Atrás de cada caso hay historias de terror que comprueban el retroceso de la democracia en Bolivia, reflejada a su vez en el deterioro de la institucionalidad democrática. En este momento, es casi un milagro encontrar una organización sindical o gremial que esté libre de la presión gubernamental y cohesionada en la base y en el liderazgo. Más dificil aún es contar con poderes u órganos del Estado independientes, o con entidades públicas libres de la instrumentalización por el partido de gobierno. Peor todavía: padecemos absurdos como el de sufrir vulneraciones a nuestros derechos a manos de quienes están llamados por ley a protegerlos y garantizarlos, como es el caso de la Policía.
La Policía se ha convertido en la prinicipal vulneradora de derechos, según el informe del Observatorio de Unitas. Con una yapa preocupante: la impunidad, y no solo en los casos que involucran a policías, sean jefes o subalternos, sino también en otros protagonizados por funcionarios y administradores de justicia, y autoridades y empleados del Gobierno. Los atropellos y abusos de poder están llegando a niveles y frecuencia no vistas antes a lo largo de estos 41 años desde la recuperación de la democracia, en octubre de 1982. Más preocupante aun es no vislumbrar, a corto plazo, un freno a este retroceso.
Todo lo contrario: la coyuntura nos muestra un escenario de mayor precariedad en todo lo referido a derechos y garantias ciudadanas, al que sin duda contribuirá la crisis que ya se siente en la economía, una realidad que el gobierno central insiste en negar. Otra vez, los informes especializados sobre la situación económica en Bolivia no dejan margen a dudas y echan por tierra los argumentos oficialistas en sentido contrario. Todo indica que a medida que se acerque 2025, año electoral, esa precariedad irá en aumento, agravada por las tensiones políticas ya exacerbadas hoy por las disputas partidarias internas.

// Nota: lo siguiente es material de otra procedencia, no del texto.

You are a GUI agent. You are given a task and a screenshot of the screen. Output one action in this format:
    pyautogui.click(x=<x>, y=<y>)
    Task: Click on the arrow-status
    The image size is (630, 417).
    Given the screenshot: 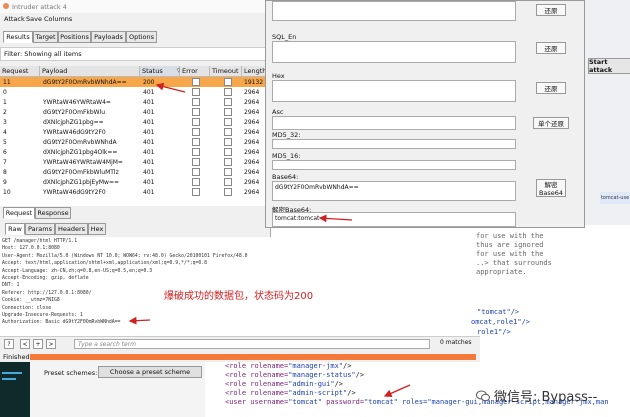 What is the action you would take?
    pyautogui.click(x=170, y=88)
    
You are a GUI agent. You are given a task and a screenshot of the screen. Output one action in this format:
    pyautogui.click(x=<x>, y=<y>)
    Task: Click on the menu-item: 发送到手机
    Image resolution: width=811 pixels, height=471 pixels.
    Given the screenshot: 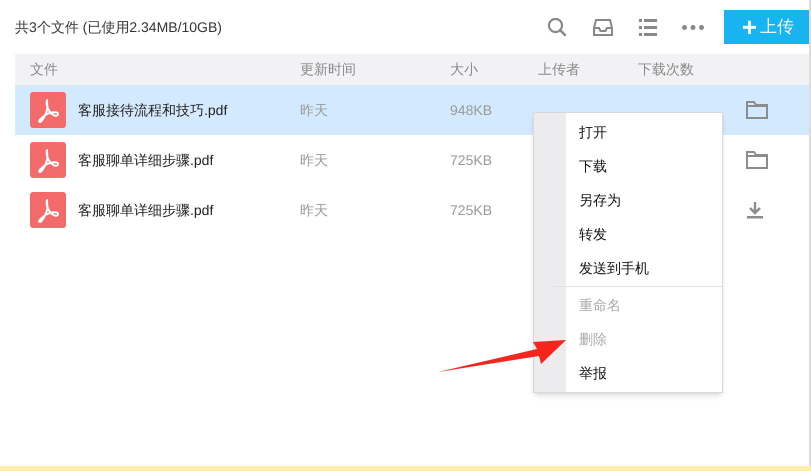 What is the action you would take?
    pyautogui.click(x=614, y=268)
    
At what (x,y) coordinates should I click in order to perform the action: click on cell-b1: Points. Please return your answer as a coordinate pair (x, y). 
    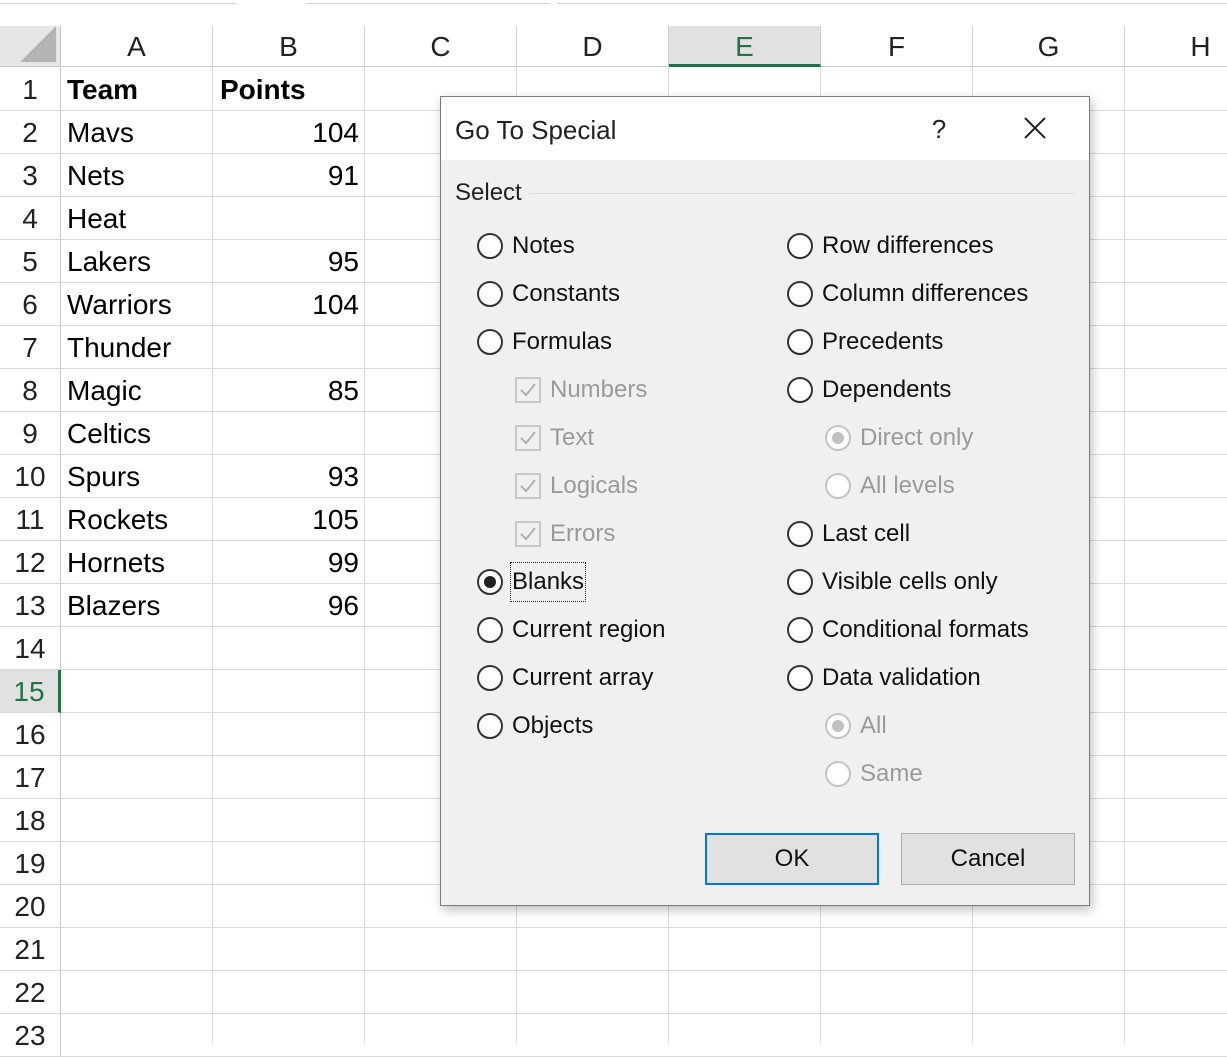
    Looking at the image, I should click on (292, 89).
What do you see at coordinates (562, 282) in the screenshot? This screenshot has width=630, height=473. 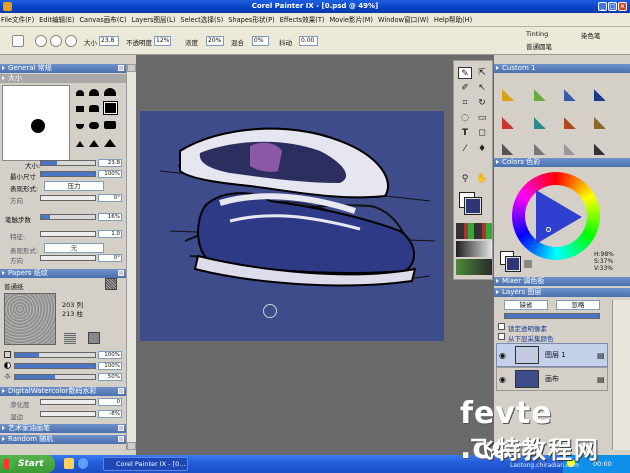 I see `mixer-palette-header: Mixer 调色板` at bounding box center [562, 282].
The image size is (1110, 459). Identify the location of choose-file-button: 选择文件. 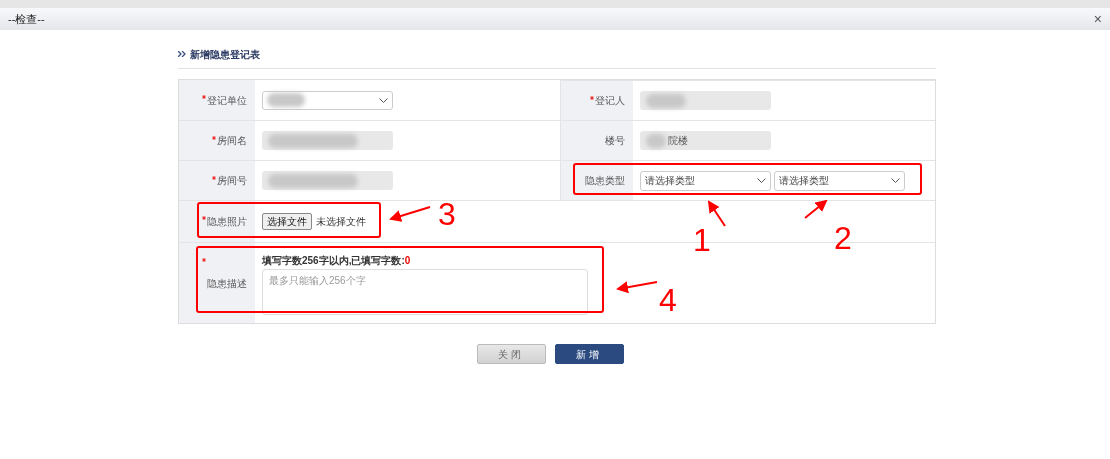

Esto sin considerar el riesgo mayor que entraña para la frágil democracia boliviana el vacío de poder que amenaza provocar la irresolución del problema que enfrenta hoy el órgano judicial, con mandatos a punto de fenecer en diciembre y sin posibilidad alguna de asegurar la elección y posesión de nuevos administradores de justicia en enero de 2024, como mandan la Constitución y las leyes. He aquí la tormenta perfecta: crisis económica, crisis política y descontento ciudadano, con posibles estallidos sociales y sin uno de los órganos del Estado vital, aun con todas sus faltas y debilidades, como es el judicial.